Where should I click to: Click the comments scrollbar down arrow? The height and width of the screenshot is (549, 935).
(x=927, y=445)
_ _ _ _ _ _ _
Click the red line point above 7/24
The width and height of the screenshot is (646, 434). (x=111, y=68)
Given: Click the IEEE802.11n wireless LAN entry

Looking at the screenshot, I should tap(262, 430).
_ _ _ _ _ _ _
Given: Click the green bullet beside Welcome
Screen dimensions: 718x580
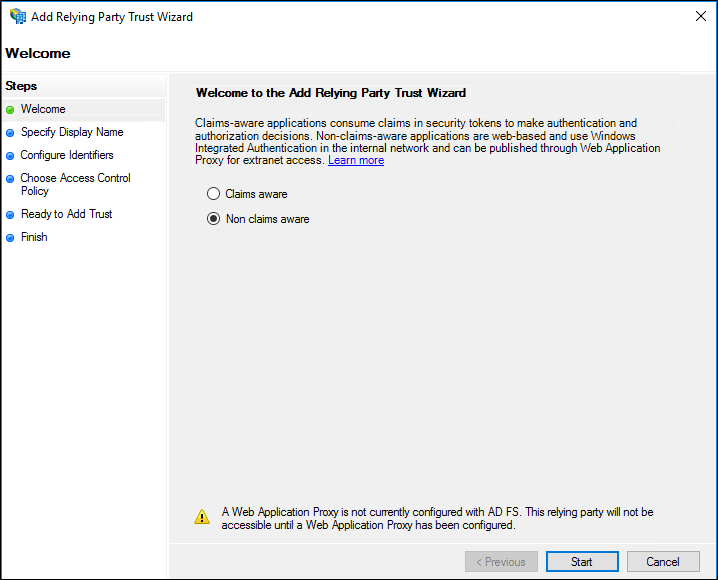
_ _ _ _ _ _ _
Reproduce the lines precisely, starting with the line with "Where should I" and continuing through the line with "(x=927, y=445)".

Where should I click to: Click the comments scrollbar down arrow? The height and width of the screenshot is (549, 935).
(x=927, y=445)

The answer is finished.